Configuration¶
Variant Explorer is fully configurable editing the 2 configuration files present in the app folder.
- App_configuration.json: configure app options for plotting and some expected columns
- Filters_settings.json: configure filters and presets
However, some columns are always expected in the input data:
- rec_id: unique ID of the specific line
- var_id: unique ID of the variant
- consequence: consequence of the variant
- var_type: variant type (like SNV, INDEL, etc)
- chrom,pos,ref,alt: genomic coordinates, ref and alt alleles
- gene: affected gene
- GT_sampleID: genotype for each sample
- GQ_sampleID: GQ for each sample
App_configuration¶
The app configuration is a standard json file organized as follows
{
"var_groups": {
"consequence_groups": {
"group1": ["consequence1","consequence2", "..."]
},
"var_type_groups": {
"group1": ["var_type1","var_type2", "..."]
}
},
"segregation_cols": {
"het_affected": "het_aff",
"het_unaffected": "het_unaff",
"hom_affected": "hom_aff",
"hom_unaffected": "hom_unaff",
"comphet_affected": "comphet_aff",
"dnm_affected": "sup_dnm"
},
"plot_axes": {
"genes_axes_options": {
"label1": "col_name1",
"label2": "col_name2"
},
"variants_axes_options": {
"label1": "col_name1",
"label2": "col_name2"
},
"variants_bar_options": {
"label1": "col_name1",
"label2": "col_name2"
}
},
"fill_na": {
"fill_na_vars" : {
"col_name1": "replace value1",
"col_name2": "replace value2"
},
"fill_na_genes" : {
"col_name1": "replace value1",
"col_name2": "replace value2"
}
}
}
Configuration sections:¶
- “var_groups”:
- “consequence_groups”:
- a series of lists defining variants groups based on variant consequence
"lof_vars": ["frameshift", "exonic_sv","stop lost","stop gain","start loss","splice_acceptor_variant","splice_donor_variant"]- “var_type_groups”:
- a series of lists defining variants groups based on variant type
"sv_vars": ["DEL","DUP","INV","DEL:ME"]- “segregation_cols”:
definition of the columns containing counts of affected/unaffected carriers for each genotype
{ "het_affected": "het_aff", "het_unaffected": "het_unaff", "hom_affected": "hom_aff", "hom_unaffected": "hom_unaff", "comphet_affected": "comphet_aff", "dnm_affected": "sup_dnm" }- “plot_axes”:
This section define the columns used to generate overview and filters plots for genes and variants
- “genes_axes_options”:
Columns used in the genes filters scatter-plots, in the formate label: column_name.

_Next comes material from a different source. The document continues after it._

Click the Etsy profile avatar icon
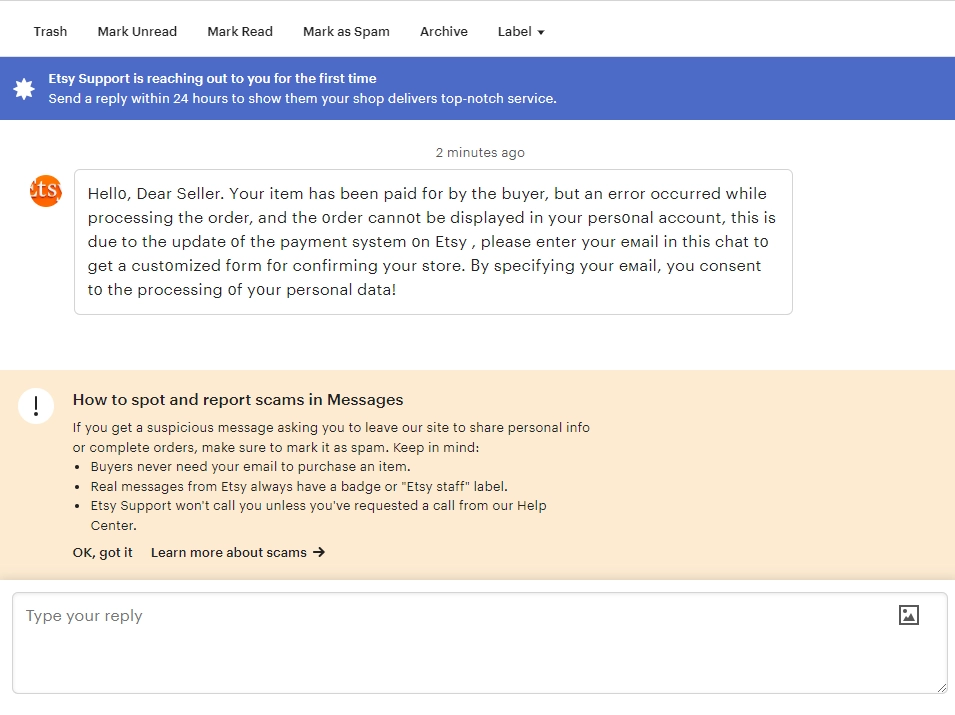The image size is (955, 715). click(x=45, y=191)
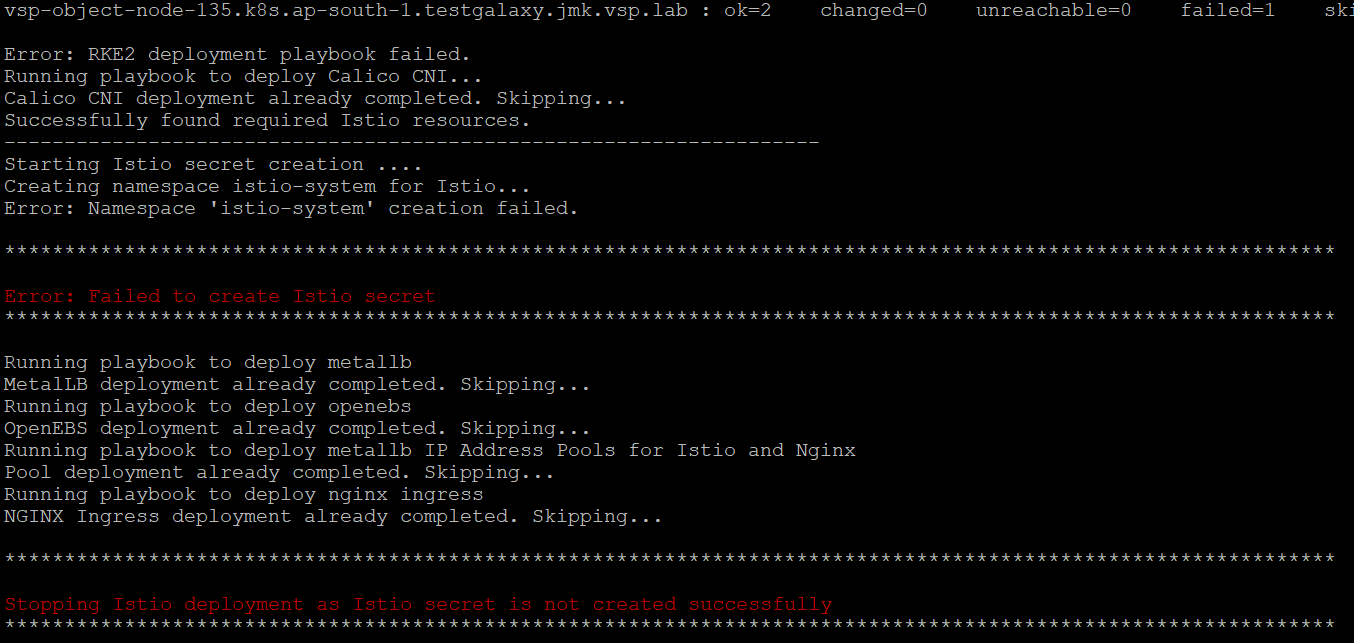Click the red 'Error: Failed to create Istio secret' line

[220, 296]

The labels are shown in a drop-down box to configure the corresponding plot Example:
{ "GADO Zscore": "gado_zscore", "Exomiser Pheno score": "exomiser_gene_pheno_score", "gnomAD pLI": "pLI_gnomad", "GDI phred": "GDI_phred", "RVIS intolerance": "RVIS", "EDS reg space score": "EDS" }- “variants_axes_options”:
Columns used in the variants filters scatter-plots, in the formate label: column_name. The labels are shown in a drop-down box to configure the corresponding plot Example:
{ "Maximum population AF": "max_pop_af", "CADD phred": "CADD_PhredScore", "DANN score": "DANN_score", "ReMM score": "ReMM_score", "SpliceAI score": "SpliceAI_SNP_SpliceAI_max", "REVEL score": "REVEL_score", "MCAP score": "MCAP_score", "LinSight score": "LinSight" }- “variants_bar_options”:
Columns used in the variants filters bar plots, in the formate label: column_name. The labels are shown in a drop-down box to configure the corresponding plot Example:
{ "Region type": "reg_type", "Variant consequence": "consequence", "Variant type": "var_type", "PanelApp": "PanelApp", "Chromosome": "chr" }- “fill_na”:
This section define how to fill NA values for gene and variants scores. For each column it is possible to assign a specific value to replace NAs
- “fill_na_vars”:
NA replacement values for variants table, in the format col_name: replace_value Example
{ "max_pop_af": 0, "cohort_af": 0, "DANN_score": 99, "CADD_PhredScore": 99, "PhyloP100": -99 }- “fill_na_genes”:
NA replacement values for genes table, in the format col_name: replace_value Example
{ "GDI_phred": -99, "RVIS": -99, "pLI_gnomad": 99, "EDS": 99 }
Filters configuration¶
The app configuration is a standard json file organized as follows
"GENES": {
"DEFINITIONS": {
"numeric_fields": {
"col_name1": ["label1", ">=", "default_value"],
"col_name2": ["label2", "<", "default_value"]
}
},
"GROUPS": {
"global": {
"associated_values": ["col_name1", "col_name2"]
}
},
"PRESETS": {
"global": {
"default": "preset1",
"configuration": {
"preset1": {
"logic": "OR",
"values" : {
"column1": value1,
"column2": value1
}
},
"preset2": {
"logic": "OR",
"values" : {
"column1": value2,
"column2": value2
}
}
}
}
}
},
"VARIANTS": {
"DEFINITIONS": {
"numeric_fields": {
"col_name1": ["label1", ">=", "default_value"],
"col_name2": ["label2", "<", "default_value"]
},
"factors_fields": {
"col_name1": ["label1", "%in%", "default_value"],
"col_name2": ["label2", "grep", "default_value"]
},
"binary_fields": {
"col_name1": ["label1", "include", "default_true/false"],
"col_name2": ["label2", "exclude", "default_true/false"]
}
},
"FACTORSMAP": {
"col_name1": {
"label1": "factor1",
"label2": "factor2",
},
"reg_type": {
"Closest gene": "closest_gene",
"From database": "reg_db"
}
},
"GROUPS": {
"global": {
"associated_values": ["col_name1","col_name2"]
},
"group1": {
"definition": ["consequence", ["value1","value2"]],
"associated_values": ["col_name1","col_name2"]
}
},
"PRESETS": {
"global": {
"default": "strict",
"configuration": {
"strict": {
"logic": "AND",
"values": {
"column1": value1,
"column2": value1
}
},
"balanced": {
"logic": "AND",
"values": {
"column1": value2,
"column2": value2
}
}
}
},
"group1": {
"default": "balanced",
"configuration": {
"strict": {
"logic": "AND",
"values": {
"column1": value1,
"column2": value1
}
},
"balanced": {
"logic": "AND",
"values": {
"column1": value2,
"column2": value2
}
}
}
}
},
"TOOLTIPS": {
"col_name1": "tooltip_text_1",
"col_name2": "tooltip_text_2"
}